There's a video on YouTube that discusses the same problem, and the solution was to modify some keys in the registry; however, I do not have the key they discuss in my registry. .....Settings/Filter/..... I have the Settings key, but Filter is not listed in it's subdirectory. 

:4-dontkno Prz halp.


----------



## Pauldo (Jun 22, 2008)

FYI, it's not HD if you have AC97. You motherboard has HD audio and a pretty good codec (alc888).

The one thing you have to get used to with Realtek is that they have done away with individual sliders. To adjust volume for an individual input you adjust the master volume.

If you need individual adjustments, say for inputs, then you need to get a dedicated sound card, preferably one that caters to musicians as they will have better input options.

Hope that helps.

Pauldo


----------



## Ppossage (Apr 28, 2009)

Thanx for the reply and you are correct, my mistake about the AC97. I'm not really excited to buy a new sound card.
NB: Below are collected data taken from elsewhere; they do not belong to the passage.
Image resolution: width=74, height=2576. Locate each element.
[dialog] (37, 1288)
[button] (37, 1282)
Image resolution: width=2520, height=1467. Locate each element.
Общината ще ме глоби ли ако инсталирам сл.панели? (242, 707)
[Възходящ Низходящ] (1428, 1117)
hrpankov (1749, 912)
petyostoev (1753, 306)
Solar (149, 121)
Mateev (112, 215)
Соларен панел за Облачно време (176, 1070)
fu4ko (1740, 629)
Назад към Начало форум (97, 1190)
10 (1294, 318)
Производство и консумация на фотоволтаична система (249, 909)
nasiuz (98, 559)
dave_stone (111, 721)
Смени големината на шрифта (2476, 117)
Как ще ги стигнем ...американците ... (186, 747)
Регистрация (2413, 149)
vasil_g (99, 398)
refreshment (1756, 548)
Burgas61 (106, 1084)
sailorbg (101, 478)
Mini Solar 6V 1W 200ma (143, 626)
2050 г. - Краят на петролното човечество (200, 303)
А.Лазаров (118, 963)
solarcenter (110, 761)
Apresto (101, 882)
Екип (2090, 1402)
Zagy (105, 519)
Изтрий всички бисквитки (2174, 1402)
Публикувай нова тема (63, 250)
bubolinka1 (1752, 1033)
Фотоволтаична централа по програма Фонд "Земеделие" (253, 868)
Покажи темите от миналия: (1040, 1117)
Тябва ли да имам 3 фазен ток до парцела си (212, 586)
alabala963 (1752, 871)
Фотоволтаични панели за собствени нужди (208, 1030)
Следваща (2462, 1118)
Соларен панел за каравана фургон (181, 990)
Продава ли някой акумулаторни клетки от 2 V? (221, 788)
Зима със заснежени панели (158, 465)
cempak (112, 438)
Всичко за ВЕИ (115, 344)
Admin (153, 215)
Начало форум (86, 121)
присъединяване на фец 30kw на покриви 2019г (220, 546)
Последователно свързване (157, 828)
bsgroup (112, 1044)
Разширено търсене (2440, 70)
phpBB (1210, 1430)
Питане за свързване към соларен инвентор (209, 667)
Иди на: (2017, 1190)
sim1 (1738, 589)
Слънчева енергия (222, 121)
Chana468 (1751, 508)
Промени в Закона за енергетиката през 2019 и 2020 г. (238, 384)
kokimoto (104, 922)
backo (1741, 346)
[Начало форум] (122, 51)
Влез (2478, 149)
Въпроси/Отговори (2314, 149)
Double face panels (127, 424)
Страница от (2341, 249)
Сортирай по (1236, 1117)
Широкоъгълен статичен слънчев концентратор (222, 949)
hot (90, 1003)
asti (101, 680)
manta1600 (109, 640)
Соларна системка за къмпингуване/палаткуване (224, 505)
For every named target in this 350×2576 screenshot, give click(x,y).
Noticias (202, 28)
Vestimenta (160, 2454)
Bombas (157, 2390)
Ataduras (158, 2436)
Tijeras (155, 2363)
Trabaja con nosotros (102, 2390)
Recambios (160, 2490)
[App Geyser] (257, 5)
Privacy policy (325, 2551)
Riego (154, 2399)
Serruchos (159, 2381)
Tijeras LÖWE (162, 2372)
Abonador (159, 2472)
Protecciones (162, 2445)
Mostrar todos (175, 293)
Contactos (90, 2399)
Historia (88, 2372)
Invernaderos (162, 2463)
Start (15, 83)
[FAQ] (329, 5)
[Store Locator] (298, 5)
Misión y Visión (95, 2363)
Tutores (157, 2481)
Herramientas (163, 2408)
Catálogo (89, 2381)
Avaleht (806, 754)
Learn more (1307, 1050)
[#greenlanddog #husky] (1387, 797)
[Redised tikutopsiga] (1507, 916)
The only reason I use Stereo Mix is to record sounds from my PC and to play comical clips over Ventrilo during a World of Warcraft raid. I'll record the Ventrilo session from a 4 hour raid and edit peoples remarks with a little more flair. :tongue:

I was hoping there is another option besides dropping another $100+ for a new sound card.


----------



## ecc83 (Oct 7, 2006)

Hi Ppossage,

A card that I have used that will do the stereo mix trick is the Trust Optical Expert. They run about £15.00 here and we get shafted for any 'puter bits!

Mind you, I run M-Audio 2496's in both my pc's and have that horrible AC97 killed in BIOS.

Dave.


----------